I and others have written alot in this blog, sometimes about the dementia directly, sometimes the effects it has on our lives. One inescapable fact is that since this is a progressive destruction of the brain, I as a person will never stop changing until I am dead. My likes will change, my tastes, what scares me and what doesn't, what brings me hope and what does not.


I think that is one of the more jarring aspects of not just having dementia but having someone in your family suffering from it: you love your mother dearly but the woman in the other room hasn't been your mother for a very long time. When the damage hits some parts, it creates the kind of effects we come to know from dementia: memory slips, delusions, etc. I think of these as "event symptoms" as in they happen and then they are done. The other kind of damage though changes the "you" in your brain until its a different personality entirely. I like really different foods than six months ago, different everything really.

So this is resulting in a different person with a different personality.  It is no more complicated than that. Simple as this is to understand though doesn't mean its easy to deal with, not for the patient and not for the caregiver/family.

The family part is easy to get; part of what makes life normal is routine, predictability so when Grandpa or Mother becomes a complete stranger to the family that can be hard. After a point the person may not know the family anymore and the reverse comes to be accepted in time as well.
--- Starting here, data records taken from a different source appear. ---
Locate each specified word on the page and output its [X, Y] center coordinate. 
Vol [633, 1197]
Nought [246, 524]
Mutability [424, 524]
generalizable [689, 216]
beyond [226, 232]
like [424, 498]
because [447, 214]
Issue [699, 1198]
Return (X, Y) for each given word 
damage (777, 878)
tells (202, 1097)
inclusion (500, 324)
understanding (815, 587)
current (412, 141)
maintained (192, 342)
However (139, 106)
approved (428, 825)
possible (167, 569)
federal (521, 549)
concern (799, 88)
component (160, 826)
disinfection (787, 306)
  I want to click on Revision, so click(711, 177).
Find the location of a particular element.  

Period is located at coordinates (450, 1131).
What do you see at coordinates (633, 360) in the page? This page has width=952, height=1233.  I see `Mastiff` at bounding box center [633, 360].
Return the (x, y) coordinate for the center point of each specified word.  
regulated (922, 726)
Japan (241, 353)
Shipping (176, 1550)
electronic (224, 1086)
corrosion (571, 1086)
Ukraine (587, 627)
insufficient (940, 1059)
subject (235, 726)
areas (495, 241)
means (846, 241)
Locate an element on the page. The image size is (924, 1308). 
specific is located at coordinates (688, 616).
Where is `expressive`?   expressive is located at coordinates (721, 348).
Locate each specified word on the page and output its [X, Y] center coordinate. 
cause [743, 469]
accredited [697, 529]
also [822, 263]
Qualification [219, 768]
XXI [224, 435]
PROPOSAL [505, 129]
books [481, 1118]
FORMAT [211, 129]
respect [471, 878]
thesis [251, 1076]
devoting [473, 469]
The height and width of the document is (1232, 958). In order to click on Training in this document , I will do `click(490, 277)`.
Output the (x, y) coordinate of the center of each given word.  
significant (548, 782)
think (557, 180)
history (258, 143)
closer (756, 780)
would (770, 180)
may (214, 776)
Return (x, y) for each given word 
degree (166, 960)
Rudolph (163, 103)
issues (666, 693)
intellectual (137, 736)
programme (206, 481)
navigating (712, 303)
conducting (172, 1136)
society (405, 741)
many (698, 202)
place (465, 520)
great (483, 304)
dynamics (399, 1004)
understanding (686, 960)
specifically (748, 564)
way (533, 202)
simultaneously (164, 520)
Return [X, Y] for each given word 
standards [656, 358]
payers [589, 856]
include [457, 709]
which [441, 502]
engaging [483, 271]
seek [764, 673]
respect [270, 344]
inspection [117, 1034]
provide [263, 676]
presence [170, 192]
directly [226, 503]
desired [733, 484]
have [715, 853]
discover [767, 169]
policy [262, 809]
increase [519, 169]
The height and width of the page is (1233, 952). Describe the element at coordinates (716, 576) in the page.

For the patient....that starts as trying to pretend you are still who you were, like you still have worth as a human being. You are still "jeff" or whoever...but this is picking away at whats left of your brain every days so the job of trying to pretend normalcy gets to be an effort and then a labor, one so onerous that in time you ask yourself whats the fucking point.


Of late I have had the opportunity to look at what lies between now and the end. I find myself incapable of doing most of the things that occupied my days of past so now literally I am doing almost nothing in the course of a day. Worse though, I am finding sitting vegging somewhat pleasant, far more pleasant than the world around me.  I find video games are almost impossible, I haven't read a book in a very long time, comics and manga are presenting their problems, new movies are rare and most of them I end up studiously ignoring. This doesn't leave much and not much is what I see between now and later, when I can do even less.  I think the dementia is actually defeating me.  I actually had a friend over today, trying to pretend at normalcy and things went OK except after 90 minutes I was so over-wrought from the effort at conversations, problem solving (we were trying to get  a new phone working) and more....by the end I could barely make words let alone sentences....


And each day is taking on a Groundhog Day like feel as well. I wake up usually to mentally fogged to do anything, I get my meds in me which lets me almost get to normal but then its just a wait until lunch and from there, dinner and from there, sleep.  Tomorrow, we begin again. Lather, rinse, repeat, from now until I am room temperature.


If there is an upside to this, I have enough mind left to realize how fast time is going by; I am normally barely aware of it but days and weeks go by in the blink of an eye. 


And with that, regardless of bad things seem now, they won't take long to change.